50 1 Meanwhile Himilcon, the admiral of the Carthaginians, hearing that Dionysius had hauled his warships up on land, manned at once his hundred best triremes; for he assumed that if he appeared unexpectedly, he should easily seize the vessels which were hauled up on land in the harbour, since he would be master of the sea. Once he succeeded in this, he believed, he would not only relieve the siege of Motyê but also transfer the war to the city of the Syracusans. 2 Sailing forth, therefore, with one hundred ships, he arrived during the night at the territory of Selinus, skirted the promontory of Lilybaeum, and arrived at daybreak at Motyê. Since his appearance took the enemy by surprise, he disabled some of the vessels anchored along the shore by ramming and others by burning, for Dionysius was unable to come to their defence. 3 After this he sailed into the harbour and drew up his ships as if to attack the vessels which the enemy had drawn up on land. Dionysius now massed his army at the entrance of the harbour; but when he saw that the enemy was lying in wait to attack as the ships left the harbour, he refused to risk launching his ships within the harbour, since he realized that the narrow entrance compelled a few ships to  p153 match themselves against an enemy many times more numerous.​19 4 Consequently, using the multitude of his soldiers, he hauled his vessels over the land with no difficulty and launched them safely in the sea outside the harbour. Himilcon attacked the first ships, but was held back by the multitude of missiles; for Dionysius had manned the ships with a great number of archers and slingers, and the Syracusans slew many of the enemy by using from the land the catapults which shot sharp-pointed missiles. Indeed this weapon created great dismay, because it was a new invention at this time. As a result, Himilcon was unable to achieve his design and sailed away to Libya, believing that a sea-battle would serve no end, since the enemy's ships were double his in number.

51 1 After Dionysius had completed the mole​20 by employing a large force of labourers, he advanced war engines of every kind against the walls and kept hammering the towers with his battering-rams, while with the catapults he kept down the fighters on the battlements; and he also advanced against the walls his wheeled towers, six stories high, which he had built to equal the height of the houses. 2 The inhabitants of Motyê, now that the threat was at hand-grips, were nevertheless not dismayed by the armament of Dionysius, even though they had for the moment no allies to help them. Surpassing the besiegers in thirst for glory, they in the first place raised  p155 up men in crow's-nests resting on yard-arms suspended from the highest possible masts, and these from their lofty positions hurled lighted fire-brands and burning tow with pitch on the enemies' siege engines. 3 The flame quickly caught the wood, but the Sicilian Greeks, dashing to the scene, swiftly quenched it; and meantime the frequent blows of the battering-rams broke down a section of the wall. Since now both sides rushed with one accord to the place, the battle that ensued grew furious. 4 For the Sicilian Greeks, believing that the city was already in their hands, spared no effort in retaliating upon the Phoenicians for former injuries they had suffered at their hands, while the people of the city, envisioning the terrible fate of a life of captivity and seeing no possibility of flight either by land or by sea, faced death stoutly. 5 And finding themselves shorn of the defence of the walls, they barricaded the narrow lanes and made the last houses provide a lavishly constructed wall. From this came even greater difficulties for the troops of Dionysius. 6 For after they had burst through the wall and seemed to be already masters of the city, they were raked by missiles from men posted in superior positions. 7 Nevertheless, they advanced the wooden towers to the first houses and provided them with gangways;​21 and since the siege machines were equal in height to the dwellings, the rest of the struggle was fought hand to hand. For the Sicilian Greeks would launch the gangways and force a passage by them on to the houses.

Entries for locating text and elements:
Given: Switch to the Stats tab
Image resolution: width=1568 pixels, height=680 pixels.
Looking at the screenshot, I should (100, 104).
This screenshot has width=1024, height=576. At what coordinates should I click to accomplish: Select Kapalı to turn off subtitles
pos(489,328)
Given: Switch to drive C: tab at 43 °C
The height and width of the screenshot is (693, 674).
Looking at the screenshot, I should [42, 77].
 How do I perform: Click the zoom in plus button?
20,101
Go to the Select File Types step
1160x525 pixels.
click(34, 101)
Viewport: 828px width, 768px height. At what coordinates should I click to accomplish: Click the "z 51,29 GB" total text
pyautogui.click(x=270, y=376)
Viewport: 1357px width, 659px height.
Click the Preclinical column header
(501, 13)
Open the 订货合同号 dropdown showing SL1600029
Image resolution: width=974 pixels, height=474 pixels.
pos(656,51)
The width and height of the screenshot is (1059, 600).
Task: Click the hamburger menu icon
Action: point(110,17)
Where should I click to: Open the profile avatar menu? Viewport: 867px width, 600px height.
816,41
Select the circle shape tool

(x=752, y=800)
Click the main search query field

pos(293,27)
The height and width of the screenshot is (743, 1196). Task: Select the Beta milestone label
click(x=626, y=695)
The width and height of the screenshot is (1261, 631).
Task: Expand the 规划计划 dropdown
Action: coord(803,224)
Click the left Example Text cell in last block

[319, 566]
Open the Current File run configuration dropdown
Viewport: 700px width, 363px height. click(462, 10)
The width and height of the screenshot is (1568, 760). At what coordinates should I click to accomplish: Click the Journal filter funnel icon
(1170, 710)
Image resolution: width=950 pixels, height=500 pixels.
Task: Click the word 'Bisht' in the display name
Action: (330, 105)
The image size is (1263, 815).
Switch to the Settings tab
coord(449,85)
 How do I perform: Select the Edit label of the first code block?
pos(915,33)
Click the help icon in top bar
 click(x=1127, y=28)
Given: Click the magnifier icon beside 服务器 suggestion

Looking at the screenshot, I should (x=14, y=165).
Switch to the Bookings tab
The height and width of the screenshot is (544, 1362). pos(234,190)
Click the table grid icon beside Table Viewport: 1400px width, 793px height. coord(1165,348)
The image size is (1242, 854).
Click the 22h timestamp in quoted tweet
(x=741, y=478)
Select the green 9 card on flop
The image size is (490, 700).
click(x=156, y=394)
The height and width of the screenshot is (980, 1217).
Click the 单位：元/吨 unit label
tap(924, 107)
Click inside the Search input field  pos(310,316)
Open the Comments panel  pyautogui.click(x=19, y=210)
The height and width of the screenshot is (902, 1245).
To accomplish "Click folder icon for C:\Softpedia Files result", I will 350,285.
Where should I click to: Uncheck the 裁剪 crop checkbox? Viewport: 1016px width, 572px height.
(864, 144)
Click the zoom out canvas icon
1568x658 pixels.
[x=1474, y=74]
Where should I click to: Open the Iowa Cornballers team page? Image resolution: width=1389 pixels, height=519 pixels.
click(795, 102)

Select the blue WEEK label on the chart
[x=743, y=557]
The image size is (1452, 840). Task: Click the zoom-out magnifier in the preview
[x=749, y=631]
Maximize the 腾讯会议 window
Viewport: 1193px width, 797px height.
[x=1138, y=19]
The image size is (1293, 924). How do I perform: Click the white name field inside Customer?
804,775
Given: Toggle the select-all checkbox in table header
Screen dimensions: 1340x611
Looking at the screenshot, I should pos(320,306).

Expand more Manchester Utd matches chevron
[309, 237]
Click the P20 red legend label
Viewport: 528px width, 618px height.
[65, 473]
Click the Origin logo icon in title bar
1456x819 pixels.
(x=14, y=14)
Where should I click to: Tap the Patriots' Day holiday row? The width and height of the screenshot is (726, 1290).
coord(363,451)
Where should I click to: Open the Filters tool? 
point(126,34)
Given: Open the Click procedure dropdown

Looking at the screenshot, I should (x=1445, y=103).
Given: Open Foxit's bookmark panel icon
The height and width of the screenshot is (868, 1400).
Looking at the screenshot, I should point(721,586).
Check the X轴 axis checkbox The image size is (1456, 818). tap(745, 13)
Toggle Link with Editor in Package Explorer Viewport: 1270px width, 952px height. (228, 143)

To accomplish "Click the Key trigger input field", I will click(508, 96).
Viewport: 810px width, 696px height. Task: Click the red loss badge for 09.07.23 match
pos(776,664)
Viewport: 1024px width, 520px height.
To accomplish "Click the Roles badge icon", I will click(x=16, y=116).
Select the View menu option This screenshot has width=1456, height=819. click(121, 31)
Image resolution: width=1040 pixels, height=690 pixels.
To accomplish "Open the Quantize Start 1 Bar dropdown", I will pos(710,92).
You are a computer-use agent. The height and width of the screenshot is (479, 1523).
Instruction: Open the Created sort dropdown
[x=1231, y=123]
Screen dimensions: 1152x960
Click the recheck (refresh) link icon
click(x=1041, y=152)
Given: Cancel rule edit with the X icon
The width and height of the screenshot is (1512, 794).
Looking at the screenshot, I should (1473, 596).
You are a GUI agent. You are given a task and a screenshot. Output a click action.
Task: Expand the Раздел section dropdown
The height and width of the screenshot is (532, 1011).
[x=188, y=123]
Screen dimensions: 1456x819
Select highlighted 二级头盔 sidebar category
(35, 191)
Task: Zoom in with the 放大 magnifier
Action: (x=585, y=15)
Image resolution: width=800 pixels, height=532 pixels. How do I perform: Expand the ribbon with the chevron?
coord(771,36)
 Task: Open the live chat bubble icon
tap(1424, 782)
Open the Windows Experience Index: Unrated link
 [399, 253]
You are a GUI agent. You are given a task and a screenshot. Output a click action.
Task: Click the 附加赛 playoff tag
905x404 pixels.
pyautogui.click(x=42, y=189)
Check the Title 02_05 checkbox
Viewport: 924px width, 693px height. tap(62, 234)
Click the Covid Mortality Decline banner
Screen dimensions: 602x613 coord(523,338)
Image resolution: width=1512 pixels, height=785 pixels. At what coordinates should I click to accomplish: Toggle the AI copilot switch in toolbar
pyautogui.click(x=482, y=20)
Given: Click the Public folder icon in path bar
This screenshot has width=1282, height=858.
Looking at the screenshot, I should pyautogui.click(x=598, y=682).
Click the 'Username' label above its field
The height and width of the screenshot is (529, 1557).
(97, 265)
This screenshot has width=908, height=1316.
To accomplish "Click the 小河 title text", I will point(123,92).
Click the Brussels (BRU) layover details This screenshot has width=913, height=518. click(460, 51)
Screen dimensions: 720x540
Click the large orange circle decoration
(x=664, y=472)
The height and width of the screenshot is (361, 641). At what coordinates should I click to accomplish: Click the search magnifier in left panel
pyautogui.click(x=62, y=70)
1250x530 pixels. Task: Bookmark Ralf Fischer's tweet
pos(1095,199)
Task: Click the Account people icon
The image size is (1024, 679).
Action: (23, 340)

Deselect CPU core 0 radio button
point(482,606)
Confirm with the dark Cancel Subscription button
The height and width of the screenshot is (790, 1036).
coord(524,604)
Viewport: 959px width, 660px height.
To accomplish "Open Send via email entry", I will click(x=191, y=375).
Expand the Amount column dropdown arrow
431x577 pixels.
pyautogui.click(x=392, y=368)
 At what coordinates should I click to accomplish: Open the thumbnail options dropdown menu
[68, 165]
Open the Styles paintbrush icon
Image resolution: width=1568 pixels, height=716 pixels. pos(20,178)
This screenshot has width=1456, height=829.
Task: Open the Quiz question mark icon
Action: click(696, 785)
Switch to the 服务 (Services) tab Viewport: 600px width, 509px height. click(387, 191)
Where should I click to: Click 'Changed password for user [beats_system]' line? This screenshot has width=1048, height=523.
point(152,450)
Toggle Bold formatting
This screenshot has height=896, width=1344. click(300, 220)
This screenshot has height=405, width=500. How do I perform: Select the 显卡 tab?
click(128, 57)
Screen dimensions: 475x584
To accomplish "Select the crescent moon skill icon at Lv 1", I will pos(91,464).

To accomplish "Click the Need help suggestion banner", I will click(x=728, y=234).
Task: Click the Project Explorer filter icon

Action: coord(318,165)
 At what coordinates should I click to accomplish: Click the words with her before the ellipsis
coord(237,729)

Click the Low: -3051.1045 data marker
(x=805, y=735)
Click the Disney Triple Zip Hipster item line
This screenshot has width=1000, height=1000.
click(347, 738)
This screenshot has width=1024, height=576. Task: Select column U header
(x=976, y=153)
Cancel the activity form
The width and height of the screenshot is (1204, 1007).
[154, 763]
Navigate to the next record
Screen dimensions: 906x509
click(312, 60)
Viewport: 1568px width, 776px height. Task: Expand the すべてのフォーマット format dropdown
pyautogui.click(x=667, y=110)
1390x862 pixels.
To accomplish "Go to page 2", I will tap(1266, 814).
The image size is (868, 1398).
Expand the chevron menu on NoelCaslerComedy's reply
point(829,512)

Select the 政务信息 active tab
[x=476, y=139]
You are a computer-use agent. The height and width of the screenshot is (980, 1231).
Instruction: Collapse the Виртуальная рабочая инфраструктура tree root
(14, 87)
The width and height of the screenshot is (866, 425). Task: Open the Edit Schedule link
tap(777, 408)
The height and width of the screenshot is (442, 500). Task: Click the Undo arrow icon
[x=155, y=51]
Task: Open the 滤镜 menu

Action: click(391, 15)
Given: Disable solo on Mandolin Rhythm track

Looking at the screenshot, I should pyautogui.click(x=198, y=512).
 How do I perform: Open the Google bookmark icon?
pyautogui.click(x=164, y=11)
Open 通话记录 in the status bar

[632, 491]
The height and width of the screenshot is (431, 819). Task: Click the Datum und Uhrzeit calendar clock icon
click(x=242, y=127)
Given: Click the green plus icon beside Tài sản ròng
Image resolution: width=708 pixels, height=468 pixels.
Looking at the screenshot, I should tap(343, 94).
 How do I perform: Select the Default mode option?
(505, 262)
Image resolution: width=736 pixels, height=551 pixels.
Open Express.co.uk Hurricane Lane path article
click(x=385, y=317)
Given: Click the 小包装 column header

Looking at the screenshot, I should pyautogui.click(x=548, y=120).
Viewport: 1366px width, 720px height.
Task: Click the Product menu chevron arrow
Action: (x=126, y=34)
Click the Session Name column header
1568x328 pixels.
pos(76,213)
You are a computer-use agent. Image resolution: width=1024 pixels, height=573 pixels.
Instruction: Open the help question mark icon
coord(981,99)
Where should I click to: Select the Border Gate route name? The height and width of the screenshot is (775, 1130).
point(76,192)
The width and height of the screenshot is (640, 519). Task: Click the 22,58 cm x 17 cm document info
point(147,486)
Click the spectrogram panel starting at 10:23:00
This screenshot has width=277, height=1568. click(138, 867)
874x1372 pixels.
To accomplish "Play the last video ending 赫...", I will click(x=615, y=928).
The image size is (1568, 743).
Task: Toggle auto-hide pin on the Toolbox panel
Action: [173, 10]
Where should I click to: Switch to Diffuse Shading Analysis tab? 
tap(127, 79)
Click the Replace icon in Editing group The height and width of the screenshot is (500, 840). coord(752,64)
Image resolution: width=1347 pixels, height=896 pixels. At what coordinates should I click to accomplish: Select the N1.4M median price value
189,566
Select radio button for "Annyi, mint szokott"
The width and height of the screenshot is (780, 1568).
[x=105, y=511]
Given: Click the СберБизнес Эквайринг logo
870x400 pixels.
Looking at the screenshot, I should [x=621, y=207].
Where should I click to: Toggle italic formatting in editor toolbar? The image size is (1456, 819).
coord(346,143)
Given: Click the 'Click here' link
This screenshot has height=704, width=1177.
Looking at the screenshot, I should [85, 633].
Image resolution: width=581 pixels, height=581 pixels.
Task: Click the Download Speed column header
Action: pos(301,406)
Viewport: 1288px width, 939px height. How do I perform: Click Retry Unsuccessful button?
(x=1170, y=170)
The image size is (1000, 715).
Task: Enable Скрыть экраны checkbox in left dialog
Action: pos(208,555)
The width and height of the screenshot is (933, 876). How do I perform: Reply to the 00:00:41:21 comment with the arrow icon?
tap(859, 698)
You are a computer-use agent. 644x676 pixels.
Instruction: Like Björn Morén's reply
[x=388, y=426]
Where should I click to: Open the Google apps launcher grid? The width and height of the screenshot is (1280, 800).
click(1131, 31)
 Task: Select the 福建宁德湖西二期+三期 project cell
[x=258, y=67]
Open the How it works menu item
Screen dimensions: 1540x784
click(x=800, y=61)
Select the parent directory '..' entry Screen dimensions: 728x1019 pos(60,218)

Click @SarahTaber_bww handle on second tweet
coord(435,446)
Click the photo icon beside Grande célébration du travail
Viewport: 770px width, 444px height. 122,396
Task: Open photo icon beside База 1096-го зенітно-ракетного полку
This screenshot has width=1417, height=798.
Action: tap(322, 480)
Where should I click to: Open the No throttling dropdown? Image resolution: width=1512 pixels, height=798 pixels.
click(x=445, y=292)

The tasks:
A. Could you repeat the rows exactly, beginning with the first row and ending with the line containing "Looking at the screenshot, I should (x=14, y=165).", both included?
B. Can you continue the account of the siege of Motyê from the point where it stops?

Answers given:
A.
Given: Switch to the Stats tab
Image resolution: width=1568 pixels, height=680 pixels.
Looking at the screenshot, I should (100, 104).
This screenshot has width=1024, height=576. At what coordinates should I click to accomplish: Select Kapalı to turn off subtitles
pos(489,328)
Given: Switch to drive C: tab at 43 °C
The height and width of the screenshot is (693, 674).
Looking at the screenshot, I should [42, 77].
 How do I perform: Click the zoom in plus button?
20,101
Go to the Select File Types step
1160x525 pixels.
click(34, 101)
Viewport: 828px width, 768px height. At what coordinates should I click to accomplish: Click the "z 51,29 GB" total text
pyautogui.click(x=270, y=376)
Viewport: 1357px width, 659px height.
Click the Preclinical column header
(501, 13)
Open the 订货合同号 dropdown showing SL1600029
Image resolution: width=974 pixels, height=474 pixels.
pos(656,51)
The width and height of the screenshot is (1059, 600).
Task: Click the hamburger menu icon
Action: point(110,17)
Where should I click to: Open the profile avatar menu? Viewport: 867px width, 600px height.
816,41
Select the circle shape tool

(x=752, y=800)
Click the main search query field

pos(293,27)
The height and width of the screenshot is (743, 1196). Task: Select the Beta milestone label
click(x=626, y=695)
The width and height of the screenshot is (1261, 631).
Task: Expand the 规划计划 dropdown
Action: coord(803,224)
Click the left Example Text cell in last block

[319, 566]
Open the Current File run configuration dropdown
Viewport: 700px width, 363px height. click(462, 10)
The width and height of the screenshot is (1568, 760). At what coordinates should I click to accomplish: Click the Journal filter funnel icon
(1170, 710)
Image resolution: width=950 pixels, height=500 pixels.
Task: Click the word 'Bisht' in the display name
Action: (330, 105)
The image size is (1263, 815).
Switch to the Settings tab
coord(449,85)
 How do I perform: Select the Edit label of the first code block?
pos(915,33)
Click the help icon in top bar
 click(x=1127, y=28)
Given: Click the magnifier icon beside 服务器 suggestion

Looking at the screenshot, I should (x=14, y=165).

B.
 p157  52 1 The Motyans, as they took account of the magnitude of the peril, and with their wives and children before their eyes, fought the more fiercely out of fear for their fate. There were some whose parents stood by entreating them not to let them be surrendered to the lawless will of victors, who were thus wrought to a pitch where they set no value on life; others, as they heard the laments of their wives and helpless children, sought to die like men rather than to see their children led into captivity. 2 Flight of course from the city was impossible, since it was entirely surrounded by the sea, which was controlled by the enemy. Most appalling for the Phoenicians and the greatest cause of their despair was the thought how cruelly they had used their Greek captives and the prospect of their suffering the same treatment. Indeed there was nothing left for them but, fighting bravely, either to conquer or die. 3 When such an obstinate mood filled the souls of the besieged, the Sicilian Greeks found themselves in a very difficult position. 4 For, fighting as they were from the suspended wooden bridges, they suffered grievously both because of the narrow quarters and because of the desperate resistance of their opponents, who had abandoned hope of life. As a result, some perished in hand-to‑hand encounter as they gave and received wounds, and others, pressed back by the Motyans and tumbling from the wooden bridges, fell to their death on the ground. 5 In the end, while the kind of siege we have described had lasted some days, Dionysius made it his practice always toward evening to sound the trumpet for the recall of the fighters and break off  p159 the siege. When he had accustomed the Motyans to such a practice, the combatants on both sides retiring, he dispatched Archylus of Thurii with the élite troops, 6 who, when night had fallen, placed ladders against the fallen houses, and mounting by them, seized an advantageous spot where he admitted Dionysius' troops. 7 The Motyans, when they perceived what had taken place, at once rushed to the rescue with all eagerness, and although they were too late, none the less faced the struggle. The battle grew fierce and abundant reinforcements climbed the ladders, until at last the Sicilian Greeks wore down their opponents by weight of numbers.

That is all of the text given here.